I never read the books, but Mackenzie Crook’s appearance is supposedly based on the idea that Worzel was supposed to have a turnip head, as opposed to looking like Jon Pertwee covered in soil. This is fine, and understandable, but he looks like someone who’s been prematurely aged (see: Beetlejuice, The X-Files and various episodes of Doctor Who) and the plant strands that serve for a beard remind me a little bit of Davy Jones from Pirates of the Caribbean. The problem is that irrespective of faithfulness to the source material, Pertwee’s iconic rendition has all but usurped it. Worzel Gummidge is like The Wizard of Oz: everyone remembers how it looked, rather than how it read.
Elsewhere, in gaming: as Forza Horizon 4 unveils its new Lego-themed expansion, the Doctor has a nagging feeling that he should move the TARDIS.
When I posted this, various people were keen to point out that the TARDIS would be fine, since it had extrapolator shields. To which the obvious response is “Yes, but the car doesn’t!”

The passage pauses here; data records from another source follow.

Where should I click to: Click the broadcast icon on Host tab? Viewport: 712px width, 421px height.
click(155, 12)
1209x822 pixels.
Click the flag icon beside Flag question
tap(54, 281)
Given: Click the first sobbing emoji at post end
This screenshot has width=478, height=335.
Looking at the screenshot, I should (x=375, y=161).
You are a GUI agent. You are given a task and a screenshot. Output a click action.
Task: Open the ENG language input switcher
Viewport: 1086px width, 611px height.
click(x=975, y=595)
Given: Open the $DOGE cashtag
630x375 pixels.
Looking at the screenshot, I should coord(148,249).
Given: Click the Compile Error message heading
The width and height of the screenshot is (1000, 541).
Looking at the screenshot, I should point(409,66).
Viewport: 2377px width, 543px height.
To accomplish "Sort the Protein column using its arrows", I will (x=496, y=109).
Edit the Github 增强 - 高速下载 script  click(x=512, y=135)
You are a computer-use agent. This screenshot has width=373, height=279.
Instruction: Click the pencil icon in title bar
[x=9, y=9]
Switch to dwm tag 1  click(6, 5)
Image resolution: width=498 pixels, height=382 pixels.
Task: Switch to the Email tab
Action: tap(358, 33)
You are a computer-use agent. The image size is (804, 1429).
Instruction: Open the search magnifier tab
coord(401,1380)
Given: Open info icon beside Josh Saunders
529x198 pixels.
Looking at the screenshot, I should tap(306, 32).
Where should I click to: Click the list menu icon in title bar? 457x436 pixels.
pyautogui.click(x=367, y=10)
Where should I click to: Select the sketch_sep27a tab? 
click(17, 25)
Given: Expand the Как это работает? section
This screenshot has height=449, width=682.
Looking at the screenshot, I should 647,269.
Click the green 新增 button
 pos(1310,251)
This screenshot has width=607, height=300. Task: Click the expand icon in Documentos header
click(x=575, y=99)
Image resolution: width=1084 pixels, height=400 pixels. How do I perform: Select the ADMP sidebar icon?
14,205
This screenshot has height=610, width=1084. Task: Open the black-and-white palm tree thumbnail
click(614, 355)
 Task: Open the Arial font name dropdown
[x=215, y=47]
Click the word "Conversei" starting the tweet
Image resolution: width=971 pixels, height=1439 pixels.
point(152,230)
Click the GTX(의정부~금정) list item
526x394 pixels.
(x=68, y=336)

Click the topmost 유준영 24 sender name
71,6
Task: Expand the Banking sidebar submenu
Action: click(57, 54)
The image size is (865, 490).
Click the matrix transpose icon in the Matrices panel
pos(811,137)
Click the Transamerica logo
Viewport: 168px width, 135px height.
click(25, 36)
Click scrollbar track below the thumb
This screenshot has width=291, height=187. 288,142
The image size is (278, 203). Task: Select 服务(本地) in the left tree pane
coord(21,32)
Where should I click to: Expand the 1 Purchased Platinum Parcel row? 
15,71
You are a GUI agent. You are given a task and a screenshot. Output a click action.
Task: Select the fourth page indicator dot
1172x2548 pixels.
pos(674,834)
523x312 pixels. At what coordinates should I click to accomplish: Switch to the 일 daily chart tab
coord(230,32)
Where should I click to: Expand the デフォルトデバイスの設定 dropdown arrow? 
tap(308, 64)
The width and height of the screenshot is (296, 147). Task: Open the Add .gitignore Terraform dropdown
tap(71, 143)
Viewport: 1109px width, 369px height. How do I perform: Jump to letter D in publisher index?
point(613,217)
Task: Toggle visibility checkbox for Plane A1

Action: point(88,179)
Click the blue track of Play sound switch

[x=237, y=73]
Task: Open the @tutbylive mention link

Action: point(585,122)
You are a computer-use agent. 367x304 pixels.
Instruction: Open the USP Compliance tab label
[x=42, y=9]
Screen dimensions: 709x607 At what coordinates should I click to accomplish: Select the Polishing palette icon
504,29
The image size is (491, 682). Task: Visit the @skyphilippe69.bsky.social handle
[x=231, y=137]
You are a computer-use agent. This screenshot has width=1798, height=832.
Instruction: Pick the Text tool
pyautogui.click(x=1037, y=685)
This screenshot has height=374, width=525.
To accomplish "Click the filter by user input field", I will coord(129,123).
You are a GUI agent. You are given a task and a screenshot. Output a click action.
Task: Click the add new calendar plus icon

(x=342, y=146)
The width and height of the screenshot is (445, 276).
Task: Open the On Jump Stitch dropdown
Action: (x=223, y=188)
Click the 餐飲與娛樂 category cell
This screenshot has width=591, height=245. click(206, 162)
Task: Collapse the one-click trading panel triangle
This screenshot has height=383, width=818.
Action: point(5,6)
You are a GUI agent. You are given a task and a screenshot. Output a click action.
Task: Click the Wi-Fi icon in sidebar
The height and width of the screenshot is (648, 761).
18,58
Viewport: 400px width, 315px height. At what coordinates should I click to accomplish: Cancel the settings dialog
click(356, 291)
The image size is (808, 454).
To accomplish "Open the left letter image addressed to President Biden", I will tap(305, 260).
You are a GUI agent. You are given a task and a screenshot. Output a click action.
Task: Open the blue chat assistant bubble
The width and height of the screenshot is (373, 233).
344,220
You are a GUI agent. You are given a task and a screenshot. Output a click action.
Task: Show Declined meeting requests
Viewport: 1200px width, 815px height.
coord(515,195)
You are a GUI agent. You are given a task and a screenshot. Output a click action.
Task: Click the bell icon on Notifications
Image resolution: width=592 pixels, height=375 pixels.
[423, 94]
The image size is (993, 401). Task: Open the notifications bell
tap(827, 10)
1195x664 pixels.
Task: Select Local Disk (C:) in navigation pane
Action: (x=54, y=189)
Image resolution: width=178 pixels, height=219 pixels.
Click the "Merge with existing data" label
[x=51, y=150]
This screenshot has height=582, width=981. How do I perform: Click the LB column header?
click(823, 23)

Finally, it’s been – can you believe it – five years since the death of Rik Mayall, which makes me sad that he was never involved in Doctor Who in some way. He was an extremely talented actor – both in straight and comedic roles – with a tremendous screen presence. He even makes Drop Dead Fred semi-interesting – although you’d have to use him carefully. There is no place for the man in a Dalek story. Bottom was – to all intents and purposes – the Waiting for Godot of sitcoms, so it would have to be something ostensibly mundane, where characters are lulled into a false sense of security and mostly just sit around waiting for things to happen.
This week in Whoville, there’s trouble in paradise.
This is from a film, right? They walk around wearing blindfolds for some reason. Is it like that bit in ‘Flesh and Stone’ where Amy has to navigate the Angels? Can someone enlighten me seeing as I can’t be bothered to Google this afternoon?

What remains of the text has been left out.